A storm of protest in New England led Congress, at the end of Jefferson's presidency, to repeal the embargo. The Non-Intercourse Act, which replaced it, reopened trade with all the world except Britain and France. That course, too, failed; and for the next three years under the new president, Madison, the country drifted toward war. In the end, war was declared because both diplomacy and "peaceable coercion" had failed to resolve the conflict over neutral rights. But that conflict was a symbol of much more: the honor and independence of the nation, the freedom of its commerce, the integrity of American nationality, the survival of republican government. The war was thus morally justified as the second war for American independence. The nation was ill-prepared for war, however, and its conduct produced one disaster after another. One section of the Union, New England, vigorously opposed the war from the start.
This opposition gave rise to the principal constitutional controversy of the time. The governors of the New England states challenged congressional power to provide for organizing and calling forth the militia. The chief justice of Massachusetts's highest court advised the governor that the right to decide when the militia should be called belonged to him, not to Congress or the President; and later, in 1814, when the militia was activated it was in the state rather than the national service. Years later, in Luther v. Mott (1827), the Supreme Court fully sustained national authority over the militia. Interference with the prosecution of the war was accompanied by a steady stream of denunciation. Madison called this a "seditious opposition," but unlike his Federalist predecessors he made no move to restrain or suppress it. Ultra-Federalists had been hinting at disunion since the Louisiana Purchase threatened New England's power in the Union; some of them had plotted to establish a Northern Confederacy in 1804. Now, a decade later, Federalist delegates from all the New England states met secretly in the hartford convention, not to plot disunion, for moderate forces were in control, but to organize resistance against "Mr. Madison's War." Resolutions adopted by the convention recommended a series of constitutional admendments, including elimination of the three-fifths clause for the apportionment of representation and direct taxes, limitation of presidential tenure to one term, a two-thirds vote in Congress to admit new states and to declare war, and the disqualification of naturalized citizens from federal office.
The commissioners of the Hartford Convention arrived in Washington with their resolutions in the midst of jubilation over the Battle of New Orleans. They were ridiculed, of course; and from this nadir the Federalist party never recovered. News of the Peace of Ghent quickly followed. While it resolved none of the issues over which the war had begun, the treaty placed American independence on impregnable foundations and confirmed the strength of republican government. The American people erased the shame from a war so meager in victories, so marked by defeat, division, and disgrace, and put upon it the face of glory. In December 1815 Madison laid before Congress a nationalistic program that featured measures, such as a national bank, formerly associated with the defeated party. Yet the program was not a case of "out-Federalizing Federalism." The Republican nationalism that matured with the Peace of Ghent had nothing to do with Federalist nationalism, with its vitiating Anglophobia, its narrow class and sectional views, and its distrust of popular government. The American political experiment had vindicated itself, exorcising earlier fears for its survival and making possible the incorporation of principles of national improvement and consolidation into the Republican party.

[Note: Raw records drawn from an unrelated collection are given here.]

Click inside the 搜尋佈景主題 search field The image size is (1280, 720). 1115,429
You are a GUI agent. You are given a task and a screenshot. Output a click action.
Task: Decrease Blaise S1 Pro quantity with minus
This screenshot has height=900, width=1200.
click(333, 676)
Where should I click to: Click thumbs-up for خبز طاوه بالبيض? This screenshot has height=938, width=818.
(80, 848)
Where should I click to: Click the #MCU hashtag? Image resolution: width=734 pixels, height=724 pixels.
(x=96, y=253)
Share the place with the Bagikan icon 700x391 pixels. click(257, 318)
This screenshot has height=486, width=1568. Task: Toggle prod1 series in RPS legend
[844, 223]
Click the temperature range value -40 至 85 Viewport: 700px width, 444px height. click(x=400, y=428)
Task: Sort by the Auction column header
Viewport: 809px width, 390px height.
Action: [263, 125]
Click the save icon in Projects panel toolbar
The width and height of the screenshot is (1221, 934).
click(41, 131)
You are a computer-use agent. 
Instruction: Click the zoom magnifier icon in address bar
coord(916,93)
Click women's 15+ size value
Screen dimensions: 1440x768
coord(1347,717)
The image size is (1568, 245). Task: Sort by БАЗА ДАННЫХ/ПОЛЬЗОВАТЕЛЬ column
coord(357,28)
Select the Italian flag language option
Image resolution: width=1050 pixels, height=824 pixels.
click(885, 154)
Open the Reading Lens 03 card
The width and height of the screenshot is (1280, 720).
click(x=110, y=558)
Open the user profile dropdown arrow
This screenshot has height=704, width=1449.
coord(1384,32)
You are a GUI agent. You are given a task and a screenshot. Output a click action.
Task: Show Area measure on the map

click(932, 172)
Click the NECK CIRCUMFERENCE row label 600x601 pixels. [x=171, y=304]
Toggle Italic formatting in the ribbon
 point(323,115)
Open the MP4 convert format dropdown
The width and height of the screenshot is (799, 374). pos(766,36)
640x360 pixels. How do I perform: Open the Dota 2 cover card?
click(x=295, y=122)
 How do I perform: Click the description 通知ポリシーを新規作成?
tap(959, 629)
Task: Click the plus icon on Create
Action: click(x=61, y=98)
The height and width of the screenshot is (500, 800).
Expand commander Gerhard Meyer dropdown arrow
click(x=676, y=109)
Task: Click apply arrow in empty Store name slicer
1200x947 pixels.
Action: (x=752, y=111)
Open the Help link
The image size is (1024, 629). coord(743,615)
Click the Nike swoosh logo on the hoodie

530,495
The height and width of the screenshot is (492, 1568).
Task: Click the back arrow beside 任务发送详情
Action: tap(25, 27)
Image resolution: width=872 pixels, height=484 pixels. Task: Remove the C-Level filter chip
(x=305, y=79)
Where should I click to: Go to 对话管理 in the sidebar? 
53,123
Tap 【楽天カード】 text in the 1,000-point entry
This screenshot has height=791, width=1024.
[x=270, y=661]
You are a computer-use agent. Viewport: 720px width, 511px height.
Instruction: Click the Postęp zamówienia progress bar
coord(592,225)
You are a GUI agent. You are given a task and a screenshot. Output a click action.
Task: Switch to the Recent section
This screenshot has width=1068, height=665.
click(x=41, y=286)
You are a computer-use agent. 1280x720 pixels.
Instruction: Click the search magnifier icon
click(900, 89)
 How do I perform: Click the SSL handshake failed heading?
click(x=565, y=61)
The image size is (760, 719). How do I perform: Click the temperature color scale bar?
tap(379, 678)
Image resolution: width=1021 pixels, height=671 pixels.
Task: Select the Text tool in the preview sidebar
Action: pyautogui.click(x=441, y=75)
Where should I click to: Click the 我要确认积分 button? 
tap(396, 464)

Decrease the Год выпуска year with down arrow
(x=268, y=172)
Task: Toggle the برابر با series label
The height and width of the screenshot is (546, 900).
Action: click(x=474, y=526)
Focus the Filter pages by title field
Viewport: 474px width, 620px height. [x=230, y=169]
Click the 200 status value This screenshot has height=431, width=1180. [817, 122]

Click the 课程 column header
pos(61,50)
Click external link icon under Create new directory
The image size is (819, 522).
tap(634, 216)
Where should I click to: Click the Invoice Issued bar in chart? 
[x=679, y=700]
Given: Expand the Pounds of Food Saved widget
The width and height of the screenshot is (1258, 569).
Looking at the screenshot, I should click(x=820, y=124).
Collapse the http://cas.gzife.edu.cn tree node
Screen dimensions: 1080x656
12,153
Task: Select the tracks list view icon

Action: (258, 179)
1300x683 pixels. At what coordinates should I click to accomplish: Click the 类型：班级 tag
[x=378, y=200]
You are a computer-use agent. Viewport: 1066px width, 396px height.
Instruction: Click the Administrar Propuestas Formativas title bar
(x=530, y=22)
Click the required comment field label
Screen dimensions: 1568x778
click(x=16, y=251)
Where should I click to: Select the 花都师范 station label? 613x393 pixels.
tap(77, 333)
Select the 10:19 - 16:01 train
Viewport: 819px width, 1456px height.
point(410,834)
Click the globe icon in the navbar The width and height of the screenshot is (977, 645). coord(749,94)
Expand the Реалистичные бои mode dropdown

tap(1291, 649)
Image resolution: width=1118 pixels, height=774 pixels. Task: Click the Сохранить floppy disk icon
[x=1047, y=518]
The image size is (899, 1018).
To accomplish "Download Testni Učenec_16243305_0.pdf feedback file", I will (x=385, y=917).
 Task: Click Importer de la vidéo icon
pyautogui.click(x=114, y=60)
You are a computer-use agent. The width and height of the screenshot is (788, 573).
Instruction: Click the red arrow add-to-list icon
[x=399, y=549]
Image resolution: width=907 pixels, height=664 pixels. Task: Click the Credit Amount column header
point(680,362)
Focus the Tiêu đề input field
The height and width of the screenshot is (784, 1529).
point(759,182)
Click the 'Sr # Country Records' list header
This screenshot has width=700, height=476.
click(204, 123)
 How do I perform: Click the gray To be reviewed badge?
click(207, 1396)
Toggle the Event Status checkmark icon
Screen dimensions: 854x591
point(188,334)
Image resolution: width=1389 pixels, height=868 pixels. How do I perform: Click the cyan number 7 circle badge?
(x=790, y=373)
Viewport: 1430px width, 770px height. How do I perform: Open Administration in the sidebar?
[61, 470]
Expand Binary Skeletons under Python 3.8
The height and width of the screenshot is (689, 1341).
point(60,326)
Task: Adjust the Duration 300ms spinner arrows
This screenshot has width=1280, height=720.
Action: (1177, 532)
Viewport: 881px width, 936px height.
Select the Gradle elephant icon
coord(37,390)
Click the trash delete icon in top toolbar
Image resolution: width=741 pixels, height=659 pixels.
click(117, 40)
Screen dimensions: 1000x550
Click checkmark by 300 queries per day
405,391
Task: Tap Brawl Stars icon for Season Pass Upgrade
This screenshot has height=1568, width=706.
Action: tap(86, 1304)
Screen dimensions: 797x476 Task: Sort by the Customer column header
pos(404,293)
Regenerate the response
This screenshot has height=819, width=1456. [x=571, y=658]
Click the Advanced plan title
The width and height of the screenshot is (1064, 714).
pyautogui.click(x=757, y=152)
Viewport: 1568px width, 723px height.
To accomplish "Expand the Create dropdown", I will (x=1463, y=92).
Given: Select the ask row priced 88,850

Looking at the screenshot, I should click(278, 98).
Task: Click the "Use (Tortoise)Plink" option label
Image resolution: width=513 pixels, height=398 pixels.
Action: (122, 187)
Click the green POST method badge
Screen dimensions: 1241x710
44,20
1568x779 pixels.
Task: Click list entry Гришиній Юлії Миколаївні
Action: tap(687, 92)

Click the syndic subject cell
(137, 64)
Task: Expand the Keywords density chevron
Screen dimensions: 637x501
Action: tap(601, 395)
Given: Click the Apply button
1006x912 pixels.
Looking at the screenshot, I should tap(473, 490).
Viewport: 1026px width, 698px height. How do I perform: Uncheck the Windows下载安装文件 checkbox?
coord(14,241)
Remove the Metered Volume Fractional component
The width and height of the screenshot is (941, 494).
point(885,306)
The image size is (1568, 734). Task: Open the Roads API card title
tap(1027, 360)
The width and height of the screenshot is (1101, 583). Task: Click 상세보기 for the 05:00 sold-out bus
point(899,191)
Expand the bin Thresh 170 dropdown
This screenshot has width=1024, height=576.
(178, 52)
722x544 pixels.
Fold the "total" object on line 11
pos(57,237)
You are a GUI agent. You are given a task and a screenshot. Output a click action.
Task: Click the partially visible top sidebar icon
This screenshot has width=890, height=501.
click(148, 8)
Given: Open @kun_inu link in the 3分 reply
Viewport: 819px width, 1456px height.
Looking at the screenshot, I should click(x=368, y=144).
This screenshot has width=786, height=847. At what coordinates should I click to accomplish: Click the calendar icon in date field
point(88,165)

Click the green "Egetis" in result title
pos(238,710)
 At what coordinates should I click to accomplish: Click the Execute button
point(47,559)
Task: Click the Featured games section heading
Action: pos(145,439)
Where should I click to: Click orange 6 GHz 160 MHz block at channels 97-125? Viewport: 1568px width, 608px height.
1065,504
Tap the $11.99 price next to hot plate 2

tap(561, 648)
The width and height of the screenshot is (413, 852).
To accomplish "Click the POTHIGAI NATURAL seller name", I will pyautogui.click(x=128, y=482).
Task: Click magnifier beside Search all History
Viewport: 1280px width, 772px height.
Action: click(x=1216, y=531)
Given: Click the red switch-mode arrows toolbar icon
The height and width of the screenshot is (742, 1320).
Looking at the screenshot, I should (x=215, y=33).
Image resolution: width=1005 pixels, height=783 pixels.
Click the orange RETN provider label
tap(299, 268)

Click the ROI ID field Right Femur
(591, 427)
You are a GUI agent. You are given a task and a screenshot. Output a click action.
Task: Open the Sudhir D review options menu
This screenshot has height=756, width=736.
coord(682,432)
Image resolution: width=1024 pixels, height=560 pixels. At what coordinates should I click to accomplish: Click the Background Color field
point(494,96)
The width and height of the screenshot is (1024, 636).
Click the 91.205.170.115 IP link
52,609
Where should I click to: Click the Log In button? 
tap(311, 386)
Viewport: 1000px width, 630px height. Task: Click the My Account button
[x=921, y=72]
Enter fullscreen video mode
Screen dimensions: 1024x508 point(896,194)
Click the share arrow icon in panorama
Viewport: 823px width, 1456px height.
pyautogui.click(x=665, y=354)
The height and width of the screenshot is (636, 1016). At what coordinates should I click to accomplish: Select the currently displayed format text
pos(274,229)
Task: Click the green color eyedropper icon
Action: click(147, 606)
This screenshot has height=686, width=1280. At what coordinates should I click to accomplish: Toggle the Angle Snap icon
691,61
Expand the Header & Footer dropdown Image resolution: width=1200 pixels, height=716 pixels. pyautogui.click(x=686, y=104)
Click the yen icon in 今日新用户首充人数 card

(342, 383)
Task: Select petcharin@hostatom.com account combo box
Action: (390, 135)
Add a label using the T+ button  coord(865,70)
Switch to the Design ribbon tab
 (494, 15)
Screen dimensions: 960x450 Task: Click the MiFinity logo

A new era dawned in American politics in 1815. For a quarter-century the nation had directed its industry and commerce toward a Europe ravaged by war and revolution; now that era had ended, and with it the opportunity of rearing American prosperity on the misfortunes of the Old World. For almost as long, government had been carried on by party spirit; now one of the two parties, the Federalist, around which the rivalry of men, issues, and principles had turned, ceased to be a factor in national affairs, and it was by no means clear what political force would replace the force of party. A country that had hugged the Atlantic seaboard and sought its prosperity in foreign trade was about to explode in the Trans-Appalachian West. During the next six years five new western states would enter the Union. A wider Union and the rise of the West as a self-conscious section raised difficult problems of economic development, constitutional principle, and political power. Since its Revolutionary birth the nation had enjoyed astonishing continuity of leadership. Thomas Jefferson, author of the Declaration of Independence, was a gray eminence at Monticello; James Madison, Father of the Constitution, was the President who had finally, irrevocably, secured that independence in a second war against Great Britain. But a new generation of political leaders had burst on the scene during the war, and the fate of the nation now lay in their hands.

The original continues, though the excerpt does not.